Required work: Retyping should cover only the lines from the one containing "You are a GUI" through the final line of the records, with pictures omitted.

BEGIN

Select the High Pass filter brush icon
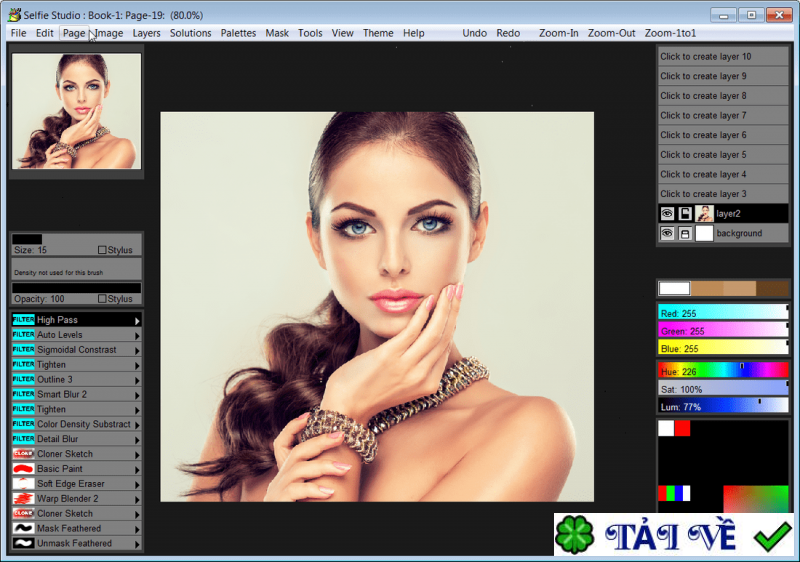Image resolution: width=800 pixels, height=562 pixels. [x=23, y=320]
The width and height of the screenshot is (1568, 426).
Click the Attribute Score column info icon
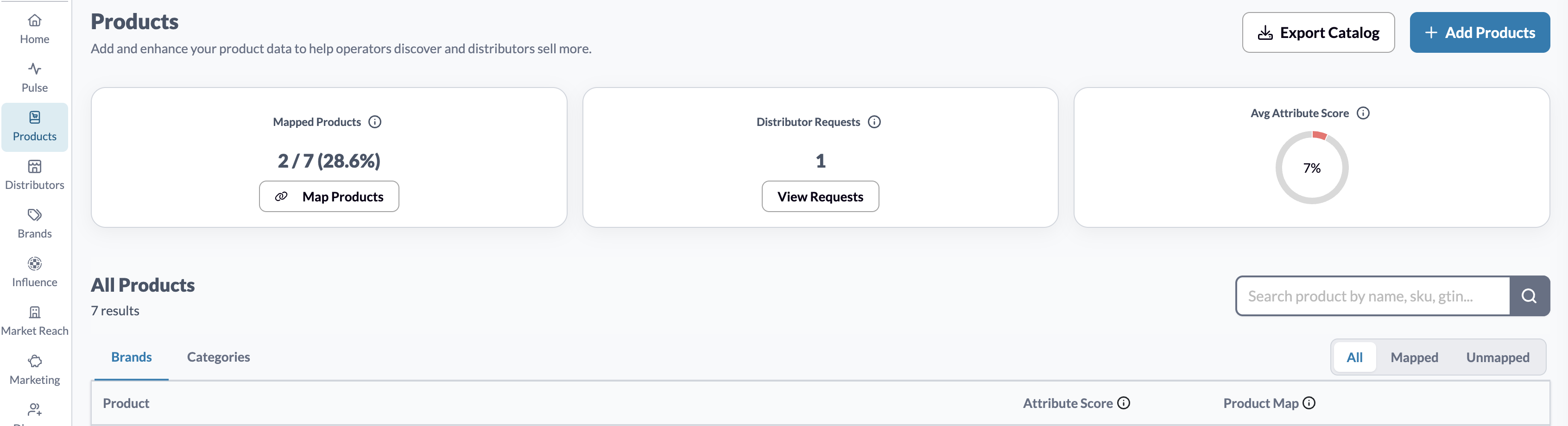1124,403
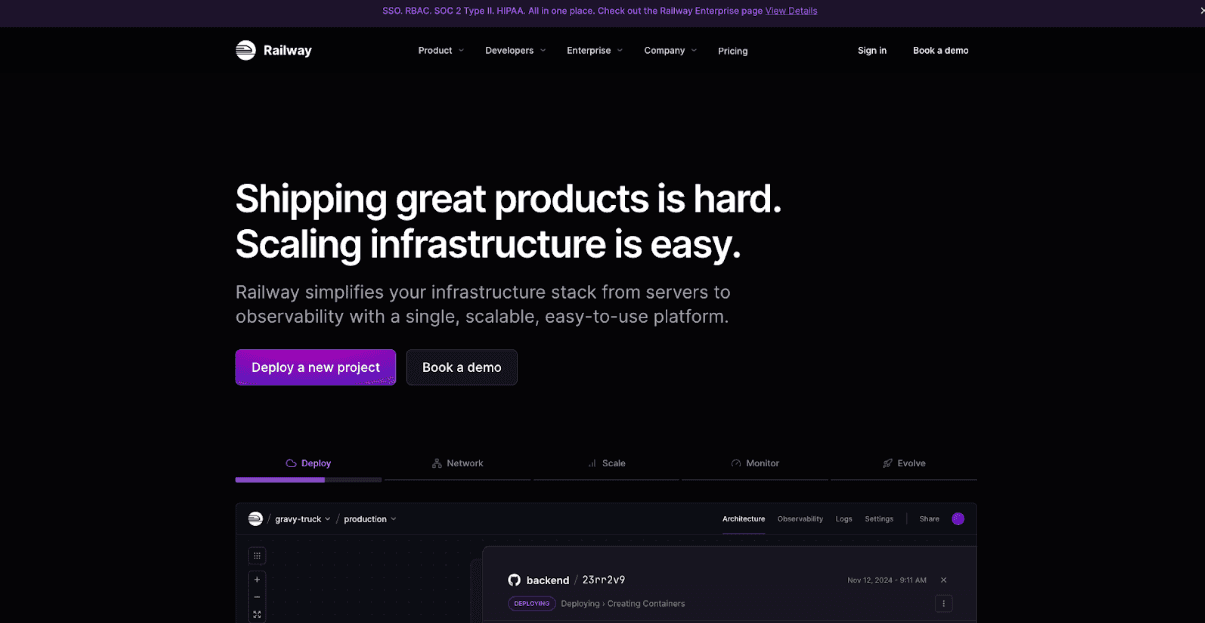Select the Monitor feature tab
The height and width of the screenshot is (623, 1205).
pyautogui.click(x=755, y=463)
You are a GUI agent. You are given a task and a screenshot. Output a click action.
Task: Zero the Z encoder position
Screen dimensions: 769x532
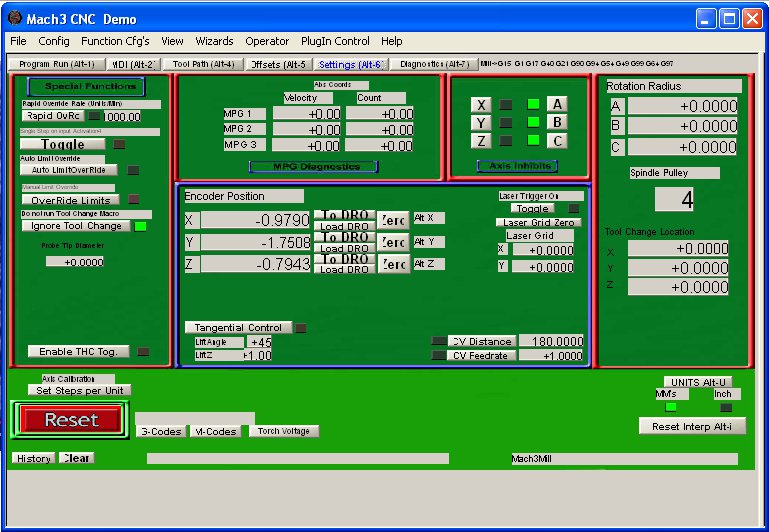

END

Finished exercise:
You are a GUI agent. You are given a task and a screenshot. Output a click action.
Task: Zero the Z encoder position
Screen dimensions: 769x532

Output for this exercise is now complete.